PARIS — “The worth of fashion is 5 euros,” said Yann Rivoallan, president of the Fédération du Prêt-à-Porter Féminin, or French federation of girls’s ready-to-wear, on the Forum de la Mode, or Fashion Forum, on Wednesday.
The style executive, who can be president of the All over the place Anytime vocational school dedicated to technology, was collaborating within the opening keynote of a sixth edition dedicated to “The Value of Fashion in a World in Movement,” alongside Pascal Morand, executive president of the Fédération de la Haute Couture et de la Mode, and Institut Français de la Mode’s general manager Xavier Romatet.
While that quantity represented the value of a T-shirt on ultra-fast fashion giant Shein, Rivoallan offered other figures, equivalent to 5 million people shopping on secondhand resale platform Vinted; 500 million, the number of garments still in good condition exported to Africa, or 50 billion, the variety of TikTok videos talking about Shein.
And “we haven’t seen anything yet,” he was quick so as to add, noting that the arrival of AI will bring further fundamental shifts. To Rivoallan, the rights and respect of staff, innovation with sober consumption in mind and traceability were among the many paths to solving the riddle of fashion’s future value.
Morand said the actual query was how you can define and quantify what “value” is, offering readings that went from the philosophical to so-called hard sciences.

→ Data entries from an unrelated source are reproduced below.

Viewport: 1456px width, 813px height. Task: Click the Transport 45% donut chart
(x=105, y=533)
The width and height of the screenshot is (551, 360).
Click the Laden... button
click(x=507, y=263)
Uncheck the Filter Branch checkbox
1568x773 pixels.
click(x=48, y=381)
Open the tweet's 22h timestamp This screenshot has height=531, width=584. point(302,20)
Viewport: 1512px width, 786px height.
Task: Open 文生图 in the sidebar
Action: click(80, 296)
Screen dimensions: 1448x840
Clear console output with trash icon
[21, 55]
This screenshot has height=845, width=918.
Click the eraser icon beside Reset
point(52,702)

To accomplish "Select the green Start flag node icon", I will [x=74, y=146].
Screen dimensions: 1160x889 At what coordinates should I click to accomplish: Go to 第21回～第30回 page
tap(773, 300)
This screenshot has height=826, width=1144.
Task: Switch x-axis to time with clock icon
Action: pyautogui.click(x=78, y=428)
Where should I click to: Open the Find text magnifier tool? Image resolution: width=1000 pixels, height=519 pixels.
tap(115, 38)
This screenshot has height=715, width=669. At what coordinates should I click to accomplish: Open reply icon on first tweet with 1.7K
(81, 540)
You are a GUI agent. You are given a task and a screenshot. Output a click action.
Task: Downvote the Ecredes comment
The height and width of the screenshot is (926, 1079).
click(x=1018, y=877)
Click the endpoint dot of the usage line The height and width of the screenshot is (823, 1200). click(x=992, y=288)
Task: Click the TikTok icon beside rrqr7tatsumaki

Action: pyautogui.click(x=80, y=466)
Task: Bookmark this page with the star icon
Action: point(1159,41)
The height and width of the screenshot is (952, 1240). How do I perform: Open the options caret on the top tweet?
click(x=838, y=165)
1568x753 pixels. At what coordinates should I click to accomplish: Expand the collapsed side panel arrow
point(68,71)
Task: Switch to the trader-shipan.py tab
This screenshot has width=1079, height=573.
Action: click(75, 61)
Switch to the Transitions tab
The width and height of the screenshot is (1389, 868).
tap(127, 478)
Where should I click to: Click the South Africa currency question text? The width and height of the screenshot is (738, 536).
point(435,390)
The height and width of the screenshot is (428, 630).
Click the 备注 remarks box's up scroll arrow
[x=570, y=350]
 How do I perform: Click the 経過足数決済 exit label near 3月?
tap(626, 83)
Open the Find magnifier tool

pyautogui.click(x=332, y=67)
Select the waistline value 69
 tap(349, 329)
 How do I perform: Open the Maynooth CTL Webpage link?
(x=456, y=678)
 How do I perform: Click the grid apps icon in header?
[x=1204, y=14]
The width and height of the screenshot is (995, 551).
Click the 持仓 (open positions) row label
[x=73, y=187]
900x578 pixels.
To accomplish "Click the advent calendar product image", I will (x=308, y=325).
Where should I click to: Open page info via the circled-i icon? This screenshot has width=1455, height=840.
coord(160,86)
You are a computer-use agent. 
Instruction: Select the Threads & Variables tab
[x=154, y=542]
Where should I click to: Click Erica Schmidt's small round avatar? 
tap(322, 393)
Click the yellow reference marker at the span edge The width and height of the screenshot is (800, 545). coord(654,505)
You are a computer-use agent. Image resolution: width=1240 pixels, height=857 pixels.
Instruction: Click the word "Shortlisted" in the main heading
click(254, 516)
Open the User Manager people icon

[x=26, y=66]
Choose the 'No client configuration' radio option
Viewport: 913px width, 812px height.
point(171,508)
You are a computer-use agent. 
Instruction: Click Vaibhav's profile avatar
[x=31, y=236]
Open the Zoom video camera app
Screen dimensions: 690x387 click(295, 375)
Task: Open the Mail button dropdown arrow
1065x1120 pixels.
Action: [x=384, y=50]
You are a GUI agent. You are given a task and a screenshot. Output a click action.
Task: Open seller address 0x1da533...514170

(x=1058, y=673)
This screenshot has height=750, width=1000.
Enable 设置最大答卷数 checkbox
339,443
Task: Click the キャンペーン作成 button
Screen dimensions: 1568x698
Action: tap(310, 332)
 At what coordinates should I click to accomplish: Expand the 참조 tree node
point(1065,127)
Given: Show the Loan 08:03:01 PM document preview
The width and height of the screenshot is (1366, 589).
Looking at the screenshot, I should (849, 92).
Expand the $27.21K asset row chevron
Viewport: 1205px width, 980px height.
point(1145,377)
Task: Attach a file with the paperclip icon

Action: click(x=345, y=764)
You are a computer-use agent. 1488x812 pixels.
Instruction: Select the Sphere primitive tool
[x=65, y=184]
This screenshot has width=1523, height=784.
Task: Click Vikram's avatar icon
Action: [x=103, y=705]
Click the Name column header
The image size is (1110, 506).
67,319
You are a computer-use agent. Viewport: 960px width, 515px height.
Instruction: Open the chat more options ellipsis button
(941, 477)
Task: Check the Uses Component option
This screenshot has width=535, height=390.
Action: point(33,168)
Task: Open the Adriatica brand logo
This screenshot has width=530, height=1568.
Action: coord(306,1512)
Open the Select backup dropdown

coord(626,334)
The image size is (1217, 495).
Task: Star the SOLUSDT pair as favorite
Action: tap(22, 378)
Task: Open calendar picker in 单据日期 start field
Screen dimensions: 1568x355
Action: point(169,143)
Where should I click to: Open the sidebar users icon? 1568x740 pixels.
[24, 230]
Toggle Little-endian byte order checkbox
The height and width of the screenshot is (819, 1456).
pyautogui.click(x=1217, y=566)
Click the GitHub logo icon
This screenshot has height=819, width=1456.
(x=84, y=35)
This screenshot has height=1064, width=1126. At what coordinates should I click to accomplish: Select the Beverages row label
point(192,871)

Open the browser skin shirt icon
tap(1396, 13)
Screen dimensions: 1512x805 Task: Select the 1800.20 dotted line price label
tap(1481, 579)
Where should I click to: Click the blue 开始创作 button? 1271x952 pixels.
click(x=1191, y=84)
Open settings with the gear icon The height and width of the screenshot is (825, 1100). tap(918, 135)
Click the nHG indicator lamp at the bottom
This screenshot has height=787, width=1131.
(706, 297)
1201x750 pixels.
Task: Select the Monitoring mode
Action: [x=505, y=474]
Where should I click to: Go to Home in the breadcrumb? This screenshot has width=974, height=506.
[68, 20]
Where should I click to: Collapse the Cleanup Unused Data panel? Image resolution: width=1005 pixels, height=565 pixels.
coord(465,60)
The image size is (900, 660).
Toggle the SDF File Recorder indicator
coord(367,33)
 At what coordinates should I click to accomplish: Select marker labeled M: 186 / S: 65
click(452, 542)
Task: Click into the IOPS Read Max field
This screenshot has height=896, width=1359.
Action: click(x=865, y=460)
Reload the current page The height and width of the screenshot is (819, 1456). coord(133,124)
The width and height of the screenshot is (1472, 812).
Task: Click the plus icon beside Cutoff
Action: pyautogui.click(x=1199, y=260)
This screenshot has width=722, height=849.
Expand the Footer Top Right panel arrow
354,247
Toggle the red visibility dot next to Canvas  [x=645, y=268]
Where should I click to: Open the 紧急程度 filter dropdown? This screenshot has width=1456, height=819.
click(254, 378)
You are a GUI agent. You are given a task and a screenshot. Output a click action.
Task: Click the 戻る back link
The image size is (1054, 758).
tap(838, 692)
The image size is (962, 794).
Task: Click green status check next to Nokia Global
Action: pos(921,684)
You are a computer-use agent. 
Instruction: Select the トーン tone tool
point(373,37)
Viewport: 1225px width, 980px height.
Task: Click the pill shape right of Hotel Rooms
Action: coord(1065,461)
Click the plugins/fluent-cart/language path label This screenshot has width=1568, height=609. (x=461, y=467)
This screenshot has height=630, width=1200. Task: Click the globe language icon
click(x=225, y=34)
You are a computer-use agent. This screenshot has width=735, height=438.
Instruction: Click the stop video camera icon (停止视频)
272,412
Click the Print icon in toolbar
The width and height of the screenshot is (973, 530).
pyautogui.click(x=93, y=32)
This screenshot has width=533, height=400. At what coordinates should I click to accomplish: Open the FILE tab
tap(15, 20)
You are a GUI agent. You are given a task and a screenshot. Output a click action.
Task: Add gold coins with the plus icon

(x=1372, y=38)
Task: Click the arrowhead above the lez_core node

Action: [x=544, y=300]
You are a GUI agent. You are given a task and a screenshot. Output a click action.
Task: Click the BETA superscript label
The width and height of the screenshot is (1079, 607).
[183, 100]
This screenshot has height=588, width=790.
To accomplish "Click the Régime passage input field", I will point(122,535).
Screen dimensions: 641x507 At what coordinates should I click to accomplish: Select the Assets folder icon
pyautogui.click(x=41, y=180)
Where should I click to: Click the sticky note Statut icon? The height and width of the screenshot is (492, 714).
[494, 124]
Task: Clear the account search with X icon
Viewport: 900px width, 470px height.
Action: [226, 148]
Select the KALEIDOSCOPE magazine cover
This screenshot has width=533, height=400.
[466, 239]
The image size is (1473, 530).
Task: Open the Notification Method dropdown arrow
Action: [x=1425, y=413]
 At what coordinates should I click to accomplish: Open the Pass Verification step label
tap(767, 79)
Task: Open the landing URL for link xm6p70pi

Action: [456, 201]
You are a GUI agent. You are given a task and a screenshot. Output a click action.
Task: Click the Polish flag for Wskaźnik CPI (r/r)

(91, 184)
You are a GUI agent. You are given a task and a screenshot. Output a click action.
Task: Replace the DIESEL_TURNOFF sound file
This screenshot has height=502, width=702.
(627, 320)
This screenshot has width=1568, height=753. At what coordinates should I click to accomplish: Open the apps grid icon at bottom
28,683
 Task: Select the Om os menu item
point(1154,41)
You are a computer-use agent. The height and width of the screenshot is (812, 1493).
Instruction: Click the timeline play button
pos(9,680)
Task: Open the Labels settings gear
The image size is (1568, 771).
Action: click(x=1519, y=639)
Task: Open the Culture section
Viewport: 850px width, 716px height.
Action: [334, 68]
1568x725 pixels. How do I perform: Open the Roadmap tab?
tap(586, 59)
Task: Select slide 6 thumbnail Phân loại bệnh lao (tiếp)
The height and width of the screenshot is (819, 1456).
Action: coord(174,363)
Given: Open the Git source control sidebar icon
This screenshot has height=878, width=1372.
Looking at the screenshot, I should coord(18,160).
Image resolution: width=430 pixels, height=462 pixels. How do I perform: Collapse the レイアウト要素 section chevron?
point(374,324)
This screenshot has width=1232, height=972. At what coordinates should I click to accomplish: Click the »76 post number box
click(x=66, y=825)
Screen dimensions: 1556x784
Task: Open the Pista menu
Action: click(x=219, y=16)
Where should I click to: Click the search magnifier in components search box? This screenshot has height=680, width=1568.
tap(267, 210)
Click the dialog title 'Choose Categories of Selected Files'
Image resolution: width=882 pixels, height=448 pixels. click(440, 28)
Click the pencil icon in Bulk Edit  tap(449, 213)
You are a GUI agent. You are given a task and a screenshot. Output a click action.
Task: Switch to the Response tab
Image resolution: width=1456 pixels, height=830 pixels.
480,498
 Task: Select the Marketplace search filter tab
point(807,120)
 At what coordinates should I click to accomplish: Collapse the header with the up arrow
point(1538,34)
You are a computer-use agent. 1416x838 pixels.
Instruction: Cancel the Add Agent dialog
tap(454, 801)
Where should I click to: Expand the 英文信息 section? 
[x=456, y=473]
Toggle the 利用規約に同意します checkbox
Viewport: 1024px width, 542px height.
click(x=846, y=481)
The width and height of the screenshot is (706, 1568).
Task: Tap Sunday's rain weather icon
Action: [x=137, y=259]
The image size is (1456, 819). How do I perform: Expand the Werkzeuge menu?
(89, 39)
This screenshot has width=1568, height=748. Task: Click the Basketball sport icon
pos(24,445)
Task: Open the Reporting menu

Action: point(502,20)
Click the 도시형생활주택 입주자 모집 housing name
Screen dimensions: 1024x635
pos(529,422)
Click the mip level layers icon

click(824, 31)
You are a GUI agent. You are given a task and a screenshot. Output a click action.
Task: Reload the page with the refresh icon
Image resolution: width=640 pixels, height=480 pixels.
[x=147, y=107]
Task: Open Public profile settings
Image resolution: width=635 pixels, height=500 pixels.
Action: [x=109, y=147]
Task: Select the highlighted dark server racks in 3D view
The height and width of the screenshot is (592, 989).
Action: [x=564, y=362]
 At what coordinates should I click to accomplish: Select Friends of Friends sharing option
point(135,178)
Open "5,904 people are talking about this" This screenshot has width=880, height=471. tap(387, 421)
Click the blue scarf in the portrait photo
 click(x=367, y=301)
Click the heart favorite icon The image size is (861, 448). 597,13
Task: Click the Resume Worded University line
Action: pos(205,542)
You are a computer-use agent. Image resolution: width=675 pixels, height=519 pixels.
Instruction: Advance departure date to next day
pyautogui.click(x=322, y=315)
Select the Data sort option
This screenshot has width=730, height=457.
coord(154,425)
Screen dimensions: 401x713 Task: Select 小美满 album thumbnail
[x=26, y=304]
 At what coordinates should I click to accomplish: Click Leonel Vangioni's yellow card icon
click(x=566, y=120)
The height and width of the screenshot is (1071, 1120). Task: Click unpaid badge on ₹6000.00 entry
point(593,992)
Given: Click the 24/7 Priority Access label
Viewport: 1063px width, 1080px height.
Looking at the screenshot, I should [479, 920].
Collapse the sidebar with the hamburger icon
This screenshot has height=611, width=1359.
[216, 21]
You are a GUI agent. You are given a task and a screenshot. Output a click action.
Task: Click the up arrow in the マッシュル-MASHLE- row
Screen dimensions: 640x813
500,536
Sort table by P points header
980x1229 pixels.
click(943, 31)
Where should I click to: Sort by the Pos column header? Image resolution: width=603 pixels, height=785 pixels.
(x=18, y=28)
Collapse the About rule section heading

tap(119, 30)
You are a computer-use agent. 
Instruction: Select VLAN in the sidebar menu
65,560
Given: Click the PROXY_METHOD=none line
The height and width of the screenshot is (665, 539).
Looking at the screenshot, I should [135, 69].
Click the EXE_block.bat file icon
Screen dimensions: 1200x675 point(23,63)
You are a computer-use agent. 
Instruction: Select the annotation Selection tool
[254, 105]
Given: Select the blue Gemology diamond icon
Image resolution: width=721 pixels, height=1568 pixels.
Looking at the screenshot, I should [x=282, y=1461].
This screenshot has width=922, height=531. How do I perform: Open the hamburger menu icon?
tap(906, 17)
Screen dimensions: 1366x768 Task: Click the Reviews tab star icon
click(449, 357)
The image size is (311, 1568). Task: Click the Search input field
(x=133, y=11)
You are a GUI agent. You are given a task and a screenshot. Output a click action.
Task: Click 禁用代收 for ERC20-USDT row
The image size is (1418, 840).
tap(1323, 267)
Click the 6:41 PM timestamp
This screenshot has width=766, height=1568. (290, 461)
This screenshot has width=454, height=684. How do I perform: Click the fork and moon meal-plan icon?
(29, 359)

“These are real topics that condition public policy and the way private and public actors can harmonize,” he continued, mentioning that the industry found itself at a specific juncture of the technological, digital and ecological revolutions.
With the style and luxury sectors representing some 150 billion euros in France, or some 2.7 percent of the country’s GDP — greater than the automotive and aviation industries combined — Romatet said fashion had “a significant dimension to weigh on absolutely needed evolutions” like ecological transition.
“That’s why France must lead the impetus for change,” he continued, citing the polarization toward either luxury or entry-level prices and changes in buying behavior among the many industry’s current mutations.
“We are going to only find answers through innovation, in fact, but most of all, in education and training, a fundamental pivot in behavior,” he said, highlighting the “market inversion” of secondhand fashion, which had grown from 1 billion to six billion euros I the space of 5 years, driven by consumer price concerns and desire for responsible purchases.
The importance of fashion and consumers’ decisions as political ones was highlighted the primary roundtable of the day. Echoing Romatet’s earlier comment about “voting with one’s bank card,” journalist and writer Mélody Thomas said “clothing has symbolic value beyond a consumer product, so long as consumers realize who made them, what they’re wearing and what image the brand carries.”
On deep societal issues equivalent to reproductive rights, diversity and inclusion, Thomas said that “it’s not visible support but transparency” that’s the important thing for brands.
This is especially essential as “we’re today in a world of symbols and signs. Even a brand that might determine to haven’t any image positioning and only create clothes can be seen as [making] a press release and appeal to the ecologically committed consumers,” said fashion critic and doctoral candidate on the École des Hautes Etudes en Sciences Sociales research institution Saveria Mandella.
One other key to the long run for fashion was its heritage, but on the condition that or not it’s leveraged into recent creations and with innovation in mind, with Patou’s artistic director Guillaume Henry likening patrimony to a conversation shared between stakeholders and generations. “A house that lasts [does so] because its characteristics are transmitted from one designer to the following,” he said.
Within the age of “everlasting buzz,” Julien Tuffery, third generation and chief executive officer of denim manufacturer and brand Atelier Tuffery, said a 340-million-euro plan to support specialized “métiers d’art” crafts unveiled Tuesday by the French culture minister Rima Abdul Malak and deputy minister for trade crafts Olivia Grégoire was a robust signal of France’s desire to reindustrialize its fashion sector.
“And is [handcraft] not essentially the most beautiful answer to AI?” he mused, although he characterised this buzzy technological field as an ideal source of inspiration that wouldn’t replace human imagination.
But innovation mustn’t just be driven by the search for brand spanking new materials, reminded Nativité Rodriguez, general manager of social and environmental responsibility initiative L’Atelier des Matières, speaking at the ultimate roundtable.
At this juncture, the industry must be specializing in “having a positive impact” and on mutualizing, said Aude Vergne, chief sustainability officer of Chloé. “On this constant improvement approach, we’re asking quite a bit from our suppliers to guage and there’s real interest in mutualizing and having a standard approach because they can not answer [individual] requests from each brand,” she said.
While regulations and constraints are needed to kickstart the following era of fashion, communicating concerning the changes creates additional value for Dorothée Contour, founding father of the 13-year-old JEM Jewelry Ethically Minded brand.
“I’m convinced that example, hope and positivity that can get people on board and provides them the need to vary,” she said.